Dissolve the honey in the hand warm water and mix the flour with the salt and the dry yeast. Add the water and the poolish to the flour and mix until the flour has absorbed all the fluid. Now take the 'dough to be' out the mixing bowl and put in on the working place for kneading. I use the Bertinet-method, only using my fingertips. I explained this technique in one of my previous posts: Sourdough Bread with Spelt. When the dough is ready (the kneading takes about 15 minutes), form a ball and transfer it to the mixing bowl for the first proofing. I use a plastic pedal bin liner for covering. Let it proof for about half an hour in a warm place (e.g. on a rack on the warming plate of the Aga). Take the dough out and do a full stretch-and-fold: check this instruction video on YouTube for this technique. Put the dough back in the mixing bowl for further proofing. After half an hour the dough should be doubled in size. If not, leave it to develop some more. Take the dough out, put in your working surface and flatten it to get the air out. Form a nice boule or batard, depending on the form of your proofing basket. I use a wicker proofing basket for this, as you can see on the photo. Put the dough upside down in the basket, with the 'ugly' side up.

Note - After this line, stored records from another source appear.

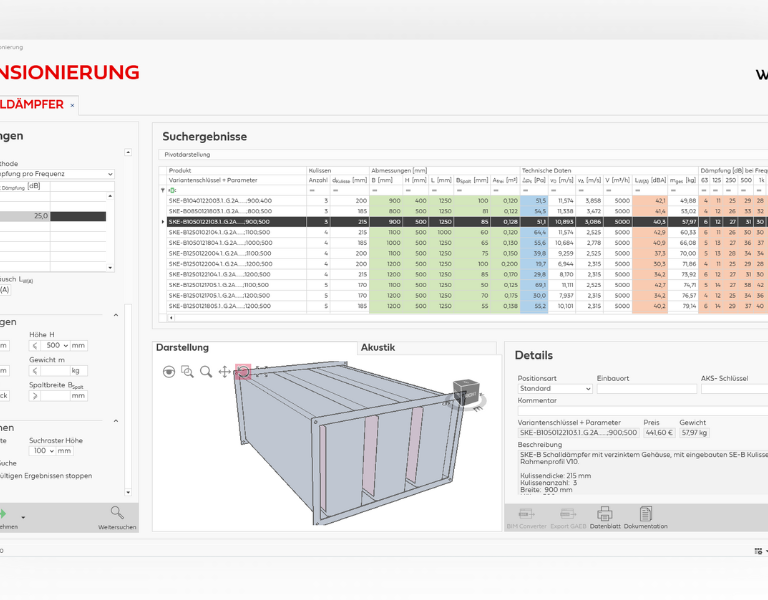Screen dimensions: 768x600
Task: Click the 3D orientation view cube
Action: point(466,393)
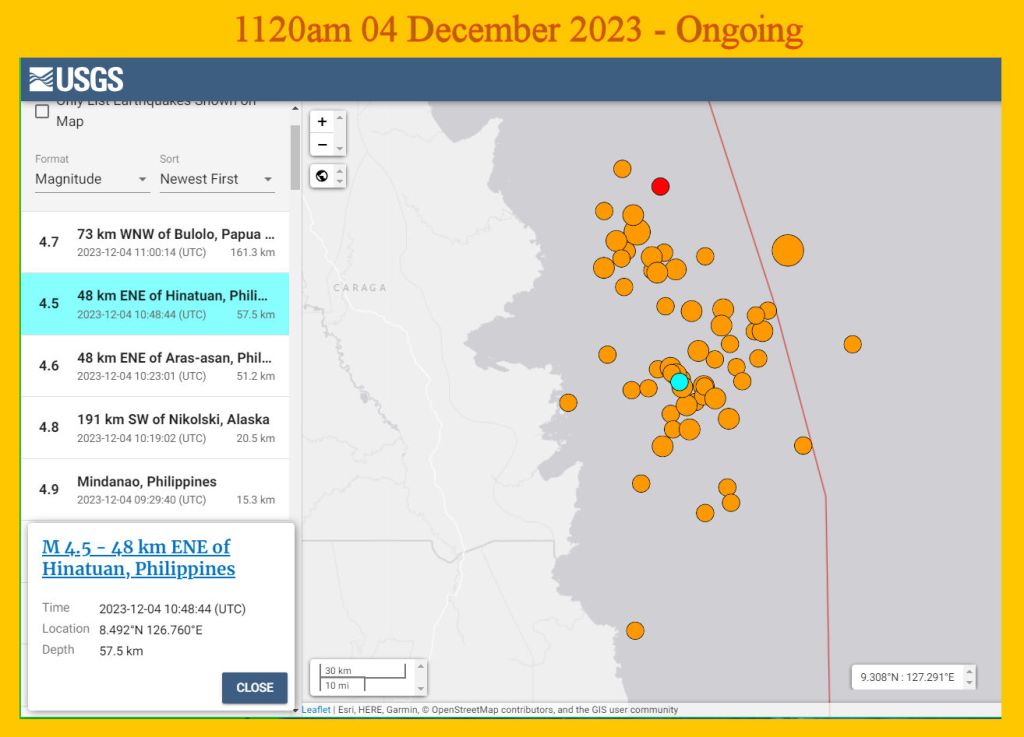Click the scroll-up arrow of earthquake list
1024x737 pixels.
coord(294,108)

Cover and let it proof for another hour, until doubled in size.
 Bake the bread (after scoring it with a razor blade) on a baking stone on the floor of the roasting oven, with a tin filled with hot water to create steam. After 2 or 3 minutes open the oven and spray water over the bread. Close the oven again quickly.
After about 25 minutes transfer the bread to the baking oven for about 15 minutes. Take it out and let it cool on a rack.
A detailled despcription about baking bread in an Aga, including the forming of a boule or a batard and scoring the dough you can find on my post about making Spelt Bread.